Even if everyone's petrol-burning cars were swapped out for electric ones that
were just as energy-intensive (i.e. required the same amount of joules of
converted energy, to go the same distance, that petrol vehicles do) and then
we took all that petrol, and burned it in a few big power-plants to _generate_
that electricity... we'd _still_ end up using less petrol. Because the big
power plant would be far more efficient, in almost every sense, than the small
ones in our cars. (Including senses like "sequesters more CO2.")

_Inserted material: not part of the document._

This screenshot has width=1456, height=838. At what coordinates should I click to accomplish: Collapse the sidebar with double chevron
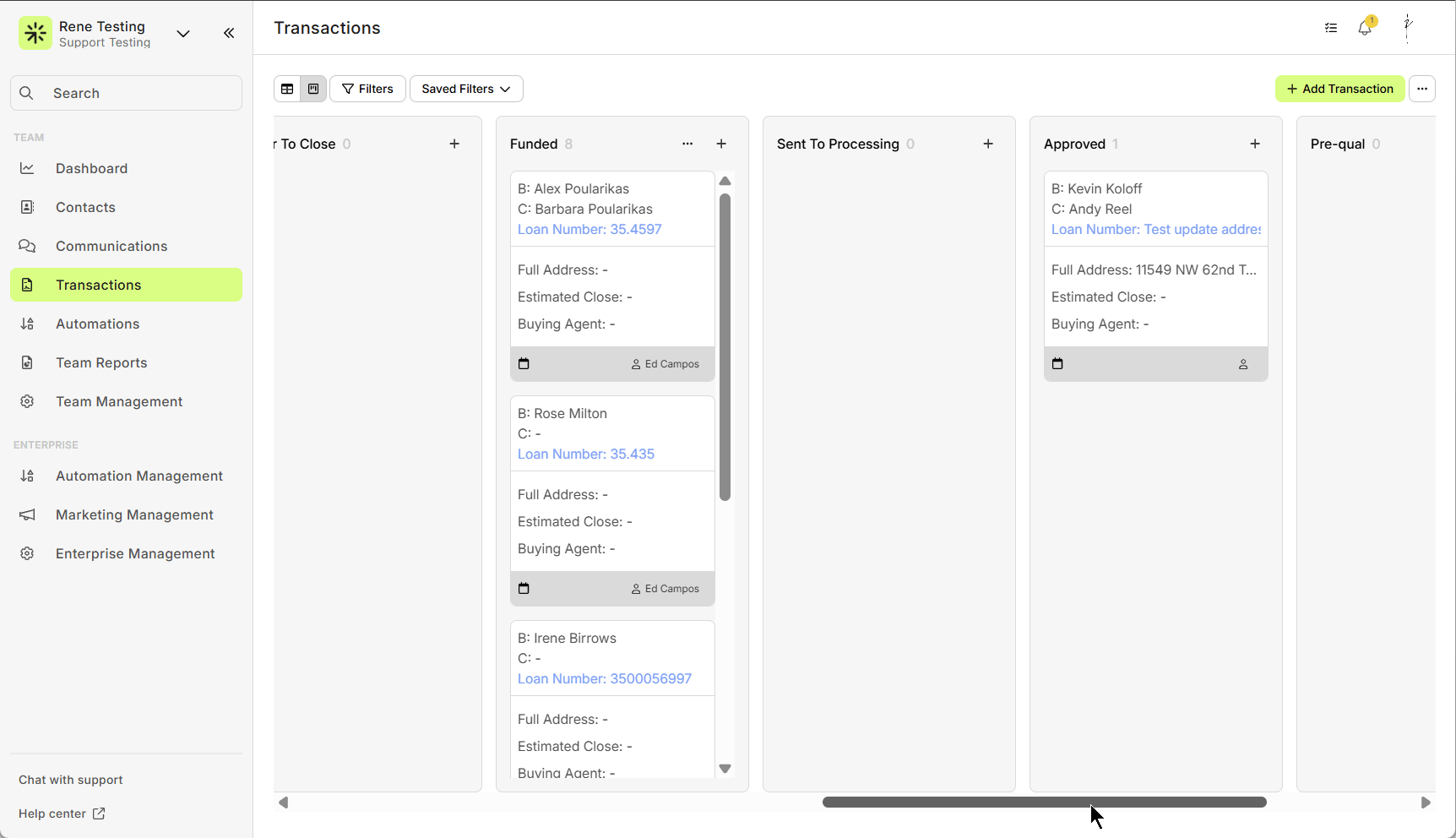tap(229, 33)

And that's a pessimized case; in reality, electric cars get far better "miles
per gallon" (more literally, miles _per megajoule of stored energy_ ) than
petrol cars do. Look at
([https://en.wikipedia.org/wiki/Miles_per_gallon_gasoline_equi...](https://en.wikipedia.org/wiki/Miles_per_gallon_gasoline_equivalent#Examples)):
if you converted one gallon of gasoline into electricity using a regular,
inefficient petrol car engine, and then charged an electric car's batteries
using that generated power, the electric car would go quite a bit further than
the same amount of _stored energy_ would have taken the petrol car. (This
being what hybrid cars do: use a regular petrol engine to charge batteries,
and then run off those batteries.)

The two factors combined mean that there is every reason to centralize the
generation of electricity. Even if we still burn petrol to generate all that
electricity (unlikely), we'd still be burning _far less_ petrol.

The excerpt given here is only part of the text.